Icone sacre bizantine dipinte a mano - Descrizione e dettagli
Santa Marta, sorella di Maria e di Lazzaro , appartiene alla famiglia di Betania che Gesù amava visitare durante la sua predicazione in Giudea. La loro casa, semplice e ospitale, era per il Maestro un luogo di riposo, di amicizia e di confidenza: un rifugio dove la sua umanità trovava sollievo e dove la sua divinità si manifestava con dolcezza. È in questo ambiente che incontriamo Marta, la donna di casa , sollecita e indaffarata, impegnata a preparare tutto con cura per accogliere degnamente il suo Ospite. Il Vangelo la presenta come la figura del servizio, della concretezza, della premura quotidiana: mentre Maria si siede ai piedi del Maestro per ascoltare la sua parola, Marta si muove tra le stanze, tra i gesti, tra le cose da fare, con il cuore rivolto a Cristo ma con le mani immerse nel lavoro.
Il suo nome, che significa “signora” , rivela la dignità nascosta nel suo servizio: Marta non è una domestica, ma la padrona di casa che offre a Gesù ciò che ha e ciò che è. La sua professione di massaia, spesso avvilita e incompresa, viene riscattata dalla sua figura evangelica: Marta diventa il simbolo della carità operosa , della fede che si traduce in gesti, dell’amore che si esprime nella cura.
Marta ricompare nel Vangelo nel momento più drammatico della vita familiare: la morte di Lazzaro . È lei che corre incontro a Gesù, è lei che parla per prima, è lei che osa pronunciare una delle più alte professioni di fede dell’intero Nuovo Testamento. Con parole semplici e stupende, Marta confessa l’onnipotenza del Salvatore, la risurrezione dei morti e la divinità di Cristo: “Io credo che tu sei il Cristo, il Figlio di Dio che deve venire nel mondo.” In quel momento, la donna indaffarata diventa teologa, la massaia diventa credente, la sorella afflitta diventa testimone della luce.

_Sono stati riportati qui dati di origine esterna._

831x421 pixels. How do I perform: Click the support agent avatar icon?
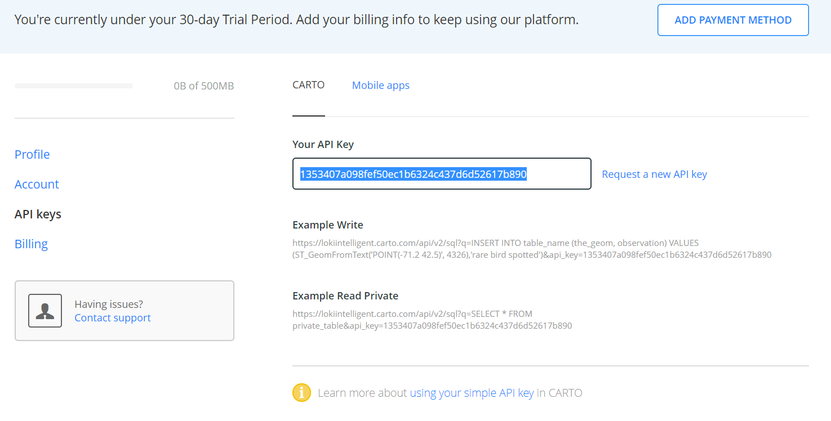[45, 311]
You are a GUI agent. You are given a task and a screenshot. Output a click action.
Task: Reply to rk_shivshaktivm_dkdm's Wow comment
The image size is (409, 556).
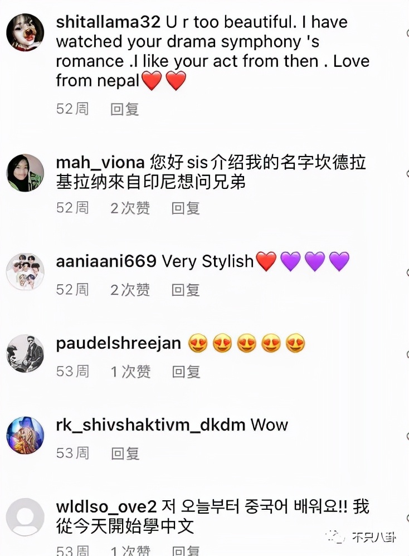pos(125,453)
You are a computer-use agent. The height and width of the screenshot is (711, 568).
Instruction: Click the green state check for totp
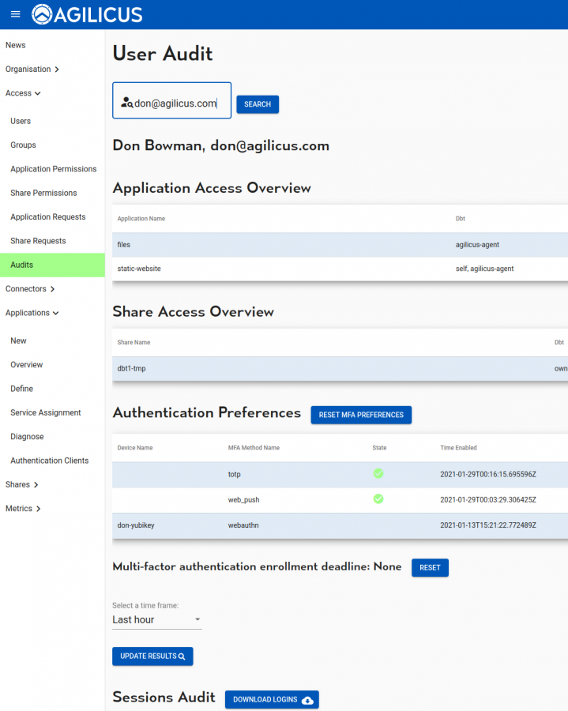[378, 473]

Quando Gesù richiama Lazzaro alla vita, Marta è lì: presente, forte, fedele. E la ritroviamo ancora, poco dopo, durante un banchetto in cui partecipa lo stesso Lazzaro risuscitato. Anche questa volta Marta serve, si muove, prepara, organizza: la sua identità non cambia, ma ora il suo servizio è illuminato dalla fede, dalla gratitudine, dalla gioia della vita ritrovata.

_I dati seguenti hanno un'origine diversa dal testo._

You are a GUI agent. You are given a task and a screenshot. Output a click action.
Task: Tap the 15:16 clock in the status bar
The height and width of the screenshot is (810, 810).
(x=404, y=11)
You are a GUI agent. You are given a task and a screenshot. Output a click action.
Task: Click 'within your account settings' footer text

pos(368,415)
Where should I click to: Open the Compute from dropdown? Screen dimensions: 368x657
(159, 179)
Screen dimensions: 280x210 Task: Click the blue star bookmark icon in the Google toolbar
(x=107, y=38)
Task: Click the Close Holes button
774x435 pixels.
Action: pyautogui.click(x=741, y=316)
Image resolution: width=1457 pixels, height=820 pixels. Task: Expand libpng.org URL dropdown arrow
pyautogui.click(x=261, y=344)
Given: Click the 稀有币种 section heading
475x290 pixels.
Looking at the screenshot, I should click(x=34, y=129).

La tradizione liturgica dedicata a Santa Marta nasce nel 1262 , per opera dei francescani , che riconoscono in lei la donna che unisce la fede all’azione, la contemplazione alla concretezza, l’ascolto alla responsabilità. Marta diventa così patrona delle famiglie, delle case, delle donne che lavorano, di tutti coloro che servono con amore e che, nel silenzio delle loro occupazioni quotidiane, custodiscono la presenza di Cristo.

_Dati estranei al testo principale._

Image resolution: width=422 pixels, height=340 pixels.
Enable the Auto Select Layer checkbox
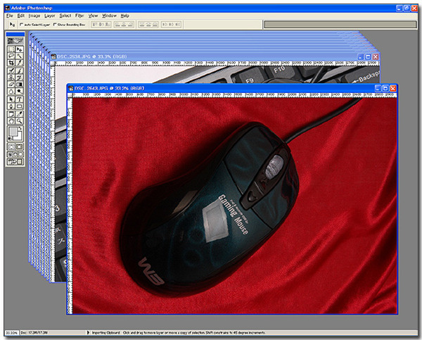coord(22,23)
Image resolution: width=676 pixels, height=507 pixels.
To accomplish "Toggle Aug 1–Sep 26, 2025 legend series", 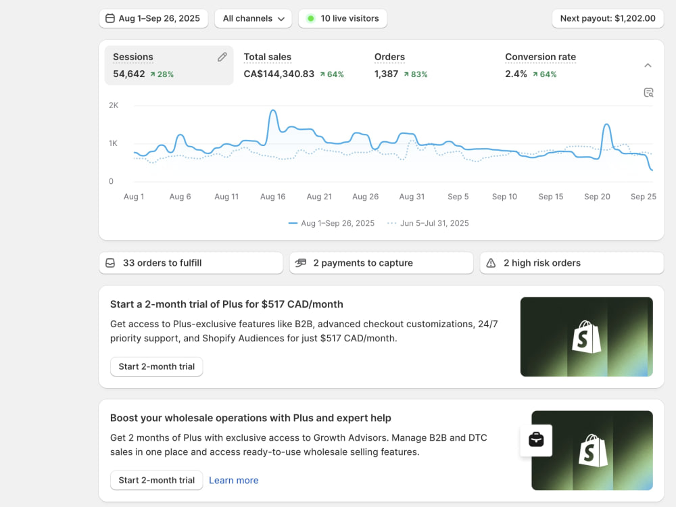I will pyautogui.click(x=331, y=223).
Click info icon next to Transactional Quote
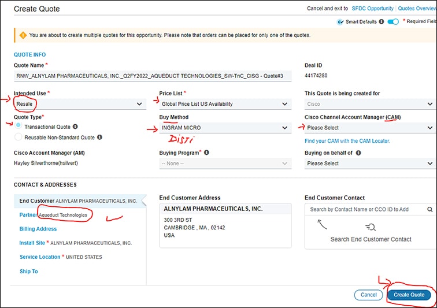Screen dimensions: 437x308 click(x=76, y=127)
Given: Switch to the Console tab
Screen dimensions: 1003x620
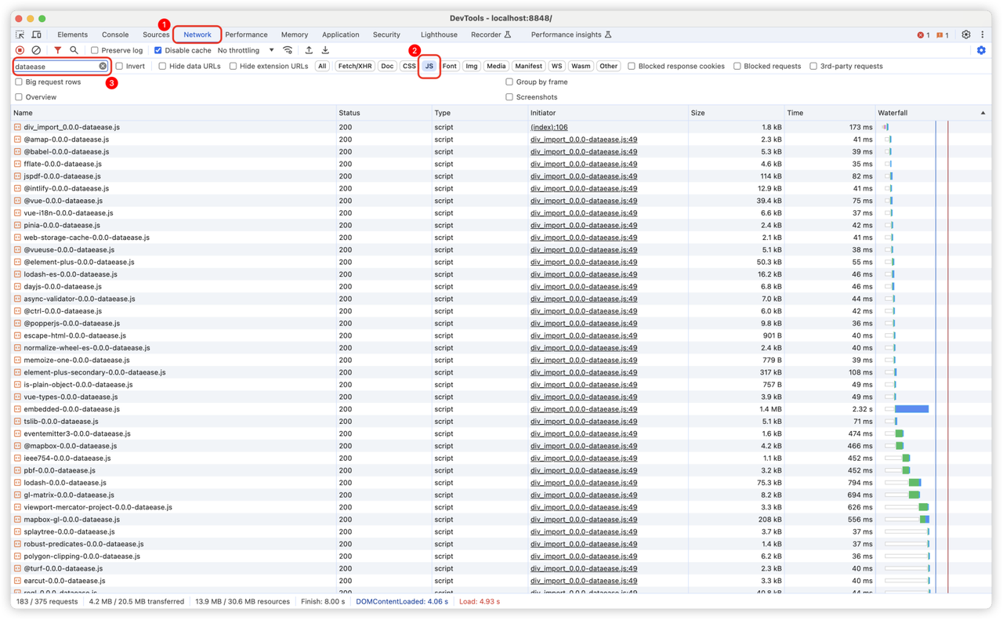Looking at the screenshot, I should pyautogui.click(x=115, y=34).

Santa Marta è la signora della casa di Betania , la donna che accoglie, che prepara, che serve, che crede. È la figura evangelica che ricorda che la santità non è solo contemplazione, ma anche lavoro; non è solo ascolto, ma anche servizio; non è solo parola, ma anche gesto. In lei la Chiesa contempla la bellezza della vita quotidiana trasformata dalla fede, la forza dell’amore che si fa azione, la dignità del servizio che diventa preghiera.